El cierre definitivo de la cadena Dr. Ahorro no es simplemente la caída de una persiana comercial o el fin de un modelo de negocios mexicano que cumplió su ciclo. En Argentina, este hecho funciona como la autopsia de un sistema de salud que está dejando a la deriva a su eslabón más frágil: los adultos mayores.

Durante dos décadas, estas farmacias fueron el refugio de quienes, con la receta en una mano y las monedas contadas en la otra, buscaban una alternativa frente a la tiranía de las marcas líderes. Hoy, ese refugio desaparece en medio de un concurso preventivo millonario y despidos por WhatsApp, pero el verdadero drama no está en los locales vacíos de Once, Constitución o Mar del Plata, sino en las mesas de luz de miles de jubilados.

La moneda o la vida

La relación es matemática y, por lo tanto, cruel. La baja del consumo de medicamentos —que en el último año cayó casi un 20%— tiene una correlación directa con el aumento de la mortalidad en la tercera edad. Cuando un jubilado que cobra la mínima debe elegir entre el kilo de carne y la pastilla para la presión, la economía deja de ser una cifra del INDEC para convertirse en una sentencia de muerte.

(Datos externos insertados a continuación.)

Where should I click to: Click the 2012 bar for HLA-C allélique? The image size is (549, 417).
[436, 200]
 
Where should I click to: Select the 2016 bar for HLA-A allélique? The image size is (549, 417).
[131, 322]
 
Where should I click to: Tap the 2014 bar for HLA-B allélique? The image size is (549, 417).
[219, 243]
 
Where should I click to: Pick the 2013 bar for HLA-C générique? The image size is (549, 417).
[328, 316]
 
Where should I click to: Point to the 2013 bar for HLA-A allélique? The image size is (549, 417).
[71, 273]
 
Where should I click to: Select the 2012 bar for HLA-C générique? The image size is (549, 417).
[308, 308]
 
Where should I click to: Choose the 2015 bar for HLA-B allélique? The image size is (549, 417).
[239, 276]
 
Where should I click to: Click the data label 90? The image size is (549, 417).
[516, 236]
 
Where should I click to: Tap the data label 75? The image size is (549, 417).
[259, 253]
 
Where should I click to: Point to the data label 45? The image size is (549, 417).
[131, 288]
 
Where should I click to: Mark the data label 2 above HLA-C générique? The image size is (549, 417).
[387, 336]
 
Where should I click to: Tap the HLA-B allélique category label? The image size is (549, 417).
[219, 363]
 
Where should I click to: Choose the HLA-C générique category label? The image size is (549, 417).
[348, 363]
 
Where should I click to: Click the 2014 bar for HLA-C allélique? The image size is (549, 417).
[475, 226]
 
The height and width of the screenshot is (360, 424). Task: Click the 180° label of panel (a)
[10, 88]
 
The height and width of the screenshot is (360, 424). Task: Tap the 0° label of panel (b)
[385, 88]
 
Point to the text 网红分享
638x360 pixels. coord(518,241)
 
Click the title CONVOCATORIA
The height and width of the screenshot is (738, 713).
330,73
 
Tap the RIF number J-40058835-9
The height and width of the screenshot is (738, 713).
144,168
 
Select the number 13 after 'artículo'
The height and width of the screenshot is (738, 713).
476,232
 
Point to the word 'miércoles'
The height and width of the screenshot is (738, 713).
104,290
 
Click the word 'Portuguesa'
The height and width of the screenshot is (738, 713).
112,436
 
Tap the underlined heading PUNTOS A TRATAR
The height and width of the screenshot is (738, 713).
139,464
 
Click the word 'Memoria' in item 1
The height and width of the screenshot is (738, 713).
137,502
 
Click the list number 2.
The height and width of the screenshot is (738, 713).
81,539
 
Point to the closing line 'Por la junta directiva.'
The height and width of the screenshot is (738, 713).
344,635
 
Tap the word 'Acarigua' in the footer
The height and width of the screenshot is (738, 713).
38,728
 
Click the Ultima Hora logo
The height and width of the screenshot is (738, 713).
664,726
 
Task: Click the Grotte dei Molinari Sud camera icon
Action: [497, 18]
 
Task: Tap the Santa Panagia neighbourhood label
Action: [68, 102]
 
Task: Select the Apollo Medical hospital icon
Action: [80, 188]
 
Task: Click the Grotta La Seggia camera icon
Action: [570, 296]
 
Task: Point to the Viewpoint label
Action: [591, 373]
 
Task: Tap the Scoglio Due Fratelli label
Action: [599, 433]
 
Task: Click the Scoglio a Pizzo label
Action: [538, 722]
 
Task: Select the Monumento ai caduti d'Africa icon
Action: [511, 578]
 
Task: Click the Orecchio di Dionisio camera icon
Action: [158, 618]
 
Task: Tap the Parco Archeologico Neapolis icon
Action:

El abandono de la adherencia terapéutica no es una decisión voluntaria; es un despojo. Al interrumpir tratamientos para la hipertensión o la diabetes, lo que estamos gestionando no es "ahorro fiscal", sino infartos, ACV y complicaciones renales que, tarde o temprano, terminarán colapsando las guardias de los hospitales públicos que ya advierten —como bien señalaba el Dr. Lafos— que no tienen presupuesto para llegar a fin de mes.

El Estado y la "Bicicleta" del dolor

Mientras los laboratorios nacionales festejan exportaciones récords, el mercado interno se desangra. El nuevo esquema de coberturas de PAMI ha empujado a miles de beneficiarios a un gasto de bolsillo insostenible. La desaparición de los genéricos de bajo costo elimina la última red de contención antes del abismo del abandono total del tratamiento.

No se trata solo de moléculas y precios; se trata de la pedagogía de la memoria aplicada al presente. Una sociedad que permite que sus ancianos dejen de medicarse por falta de recursos es una sociedad que está perdiendo su brújula ética. El Estado no puede ser un espectador indiferente mientras la "bicicleta" de los pagos y la motosierra del presupuesto cortan el suministro vital de quienes trabajaron toda su vida.

Conclusión

El cierre de Dr. Ahorro es el síntoma de una enfermedad mayor: la deshumanización de la economía. Si la salud deja de ser un derecho para convertirse en un objeto de lujo inaccesible, el resultado es el que estamos viendo: persianas que bajan, trabajadores que quedan en la calle y una vejez que, en lugar de ser un tiempo de descanso, se transforma en una lucha desesperada por el aire y el tiempo.

Hoy, más que nunca, es urgente entender que el medicamento no es una mercancía, y que el costo de "ahorrar" en salud se termina pagando con vidas que ninguna planilla de Excel podrá recuperar jamás.